BRIEF: Reproduce every line of the entries below word for word, leaving out the pictures.

Data listing:
....
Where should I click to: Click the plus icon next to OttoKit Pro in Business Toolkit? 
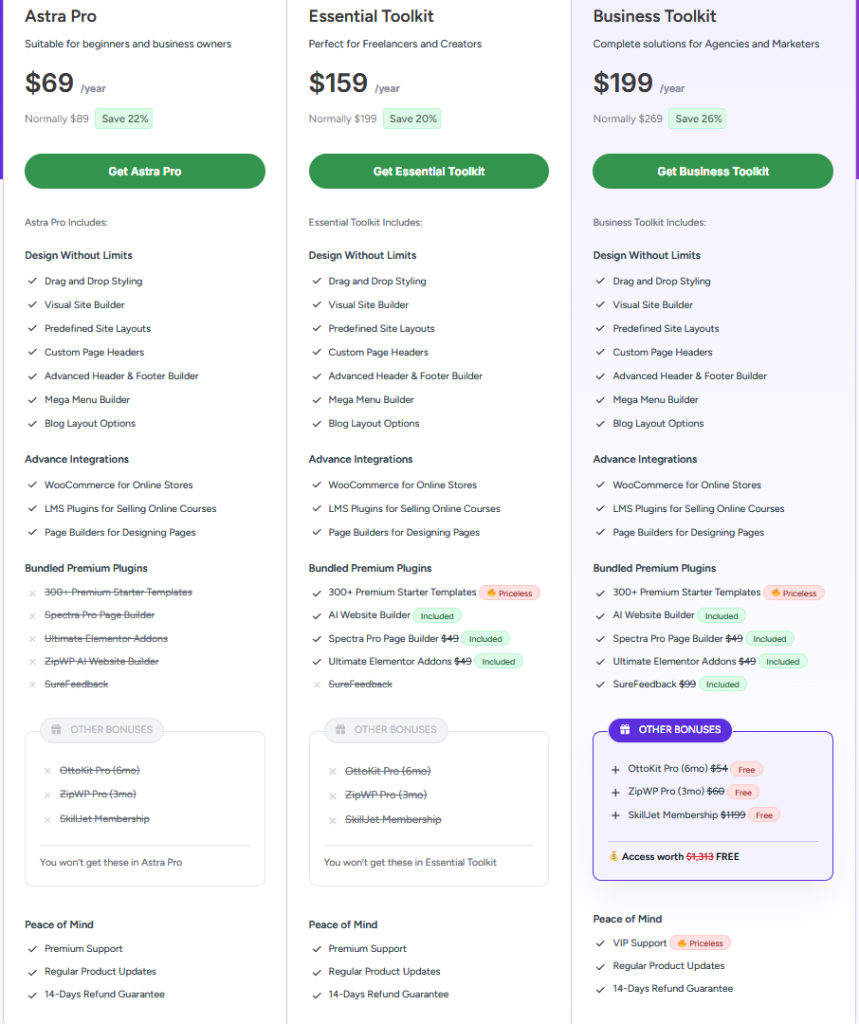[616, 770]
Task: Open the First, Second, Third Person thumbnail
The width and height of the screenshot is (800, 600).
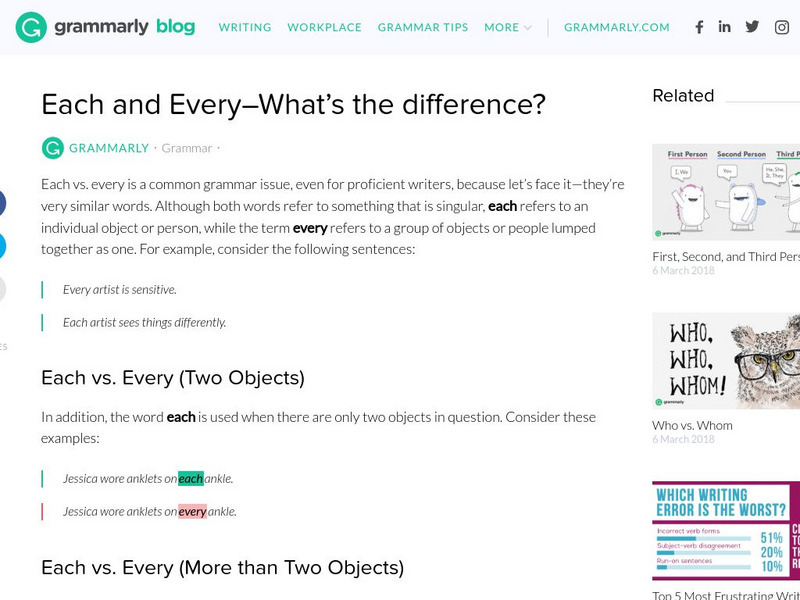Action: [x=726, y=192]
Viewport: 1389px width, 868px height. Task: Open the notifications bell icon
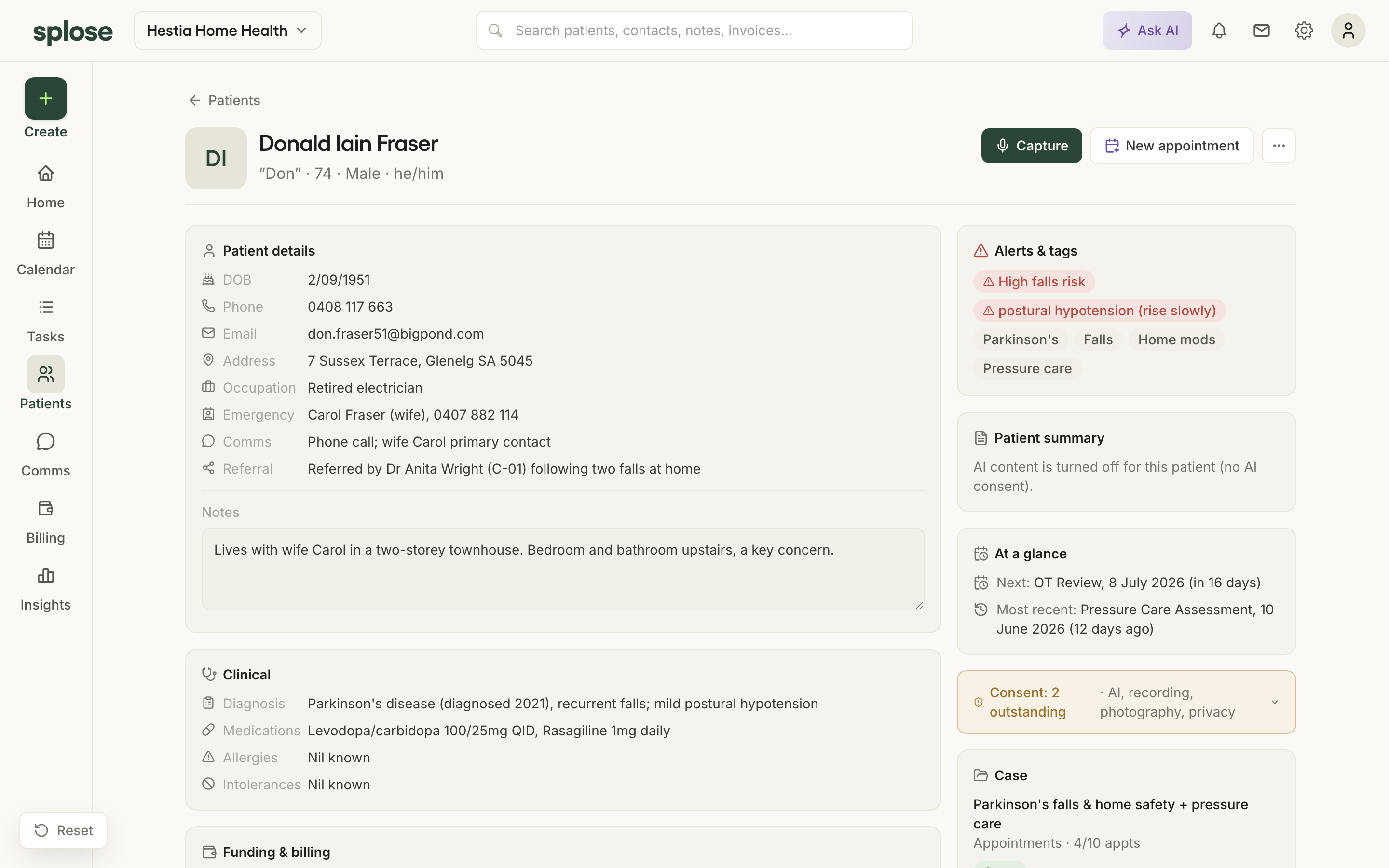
....
COMPLETED TASK:
Where should I click to: Click the plus icon next to OttoKit Pro in Business Toolkit? 
[616, 770]
Task: Open the First, Second, Third Person thumbnail
The width and height of the screenshot is (800, 600).
Action: [x=726, y=192]
Viewport: 1389px width, 868px height. Task: Open the notifications bell icon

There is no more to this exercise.